Lysosome membrane. Interaction with saposin-C promotes membrane association (PubMed:10781797). Targeting to lysosomes occurs through an alternative MPR-independent mechanism via SCARB2 (PubMed:18022370).

Gaucher disease (GD):
A lysosomal storage disease due to deficient activity of beta-glucocerebrosidase and characterized by accumulation of glucosylceramide in the reticulo-endothelial system. Different clinical forms are recognized depending on the presence (neuronopathic forms) or absence of central nervous system involvement, severity and age of onset.
Gaucher disease 1 (GD1):
A form of Gaucher disease characterized by hepatosplenomegaly with consequent anemia and thrombopenia, and bone involvement. The central nervous system is not involved.
Gaucher disease 2 (GD2):
The most severe form of Gaucher disease. It manifests soon after birth, with death generally occurring before patients reach two years of age.
Gaucher disease 3 (GD3):
A subacute form of neuronopathic Gaucher disease. It has later onset and slower progression compared to the acute form of neuronopathic Gaucher disease 2.
Gaucher disease 3C (GD3C):
A variant of subacute neuronopathic Gaucher disease 3 associated with cardiovascular calcifications.

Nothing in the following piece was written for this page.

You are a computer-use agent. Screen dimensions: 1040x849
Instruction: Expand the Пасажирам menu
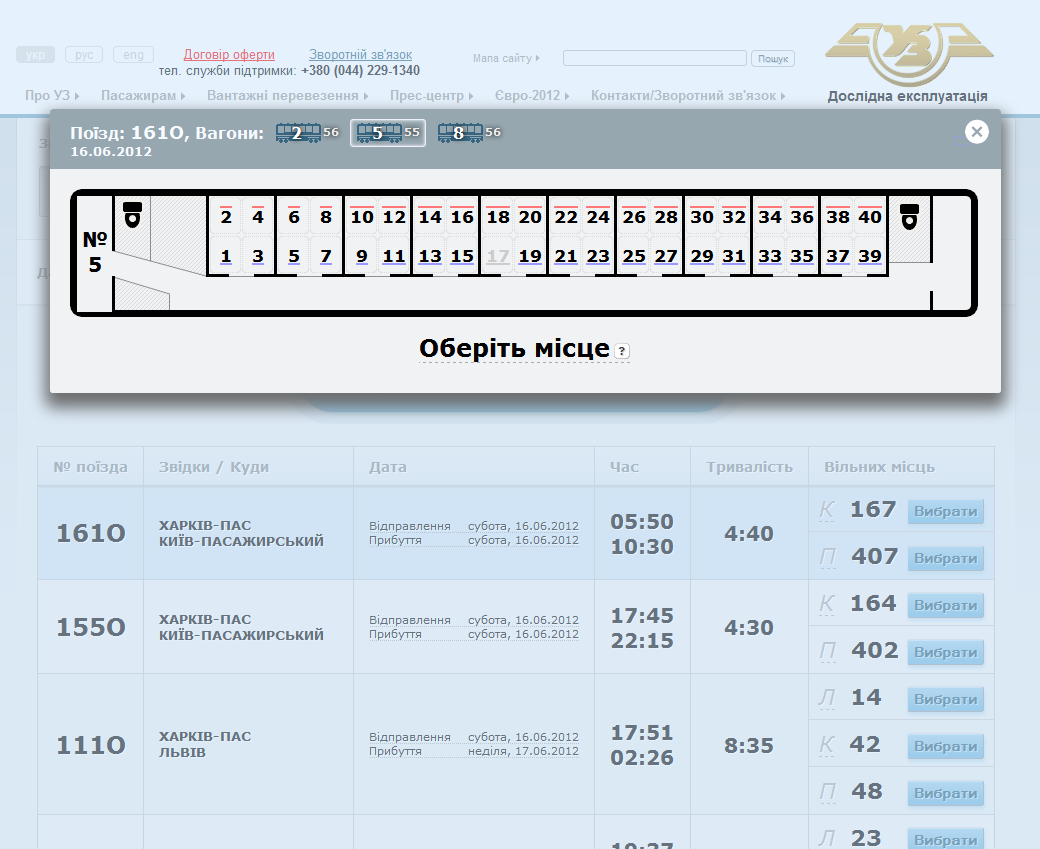143,96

Gaucher disease perinatal lethal (GDPL):
The disease is caused by variants affecting the gene represented in this entry. Perinatal lethal Gaucher disease is associated with non-immune hydrops fetalis, a generalized edema of the fetus with fluid accumulation in the body cavities due to non-immune causes. Non-immune hydrops fetalis is not a diagnosis in itself but a symptom, a feature of many genetic disorders, and the end-stage of a wide variety of disorders. Distinct form of Gaucher disease type 2, characterized by fetal onset. Hydrops fetalis, in utero fetal death and neonatal distress are prominent features. When hydrops is absent, neurologic involvement begins in the first week and leads to death within 3 months. Hepatosplenomegaly is a major sign, and is associated with ichthyosis, arthrogryposis, and facial dysmorphism.
Parkinson disease (PARK):
A complex neurodegenerative disorder characterized by bradykinesia, resting tremor, muscular rigidity and postural instability. Additional features are characteristic postural abnormalities, dysautonomia, dystonic cramps, and dementia. The pathology of Parkinson disease involves the loss of dopaminergic neurons in the substantia nigra and the presence of Lewy bodies (intraneuronal accumulations of aggregated proteins), in surviving neurons in various areas of the brain. The disease is progressive and usually manifests after the age of 50 years, although early-onset cases (before 50 years) are known. The majority of the cases are sporadic suggesting a multifactorial etiology based on environmental and genetic factors. However, some patients present with a positive family history for the disease. Familial forms of the disease usually begin at earlier ages and are associated with atypical clinical features.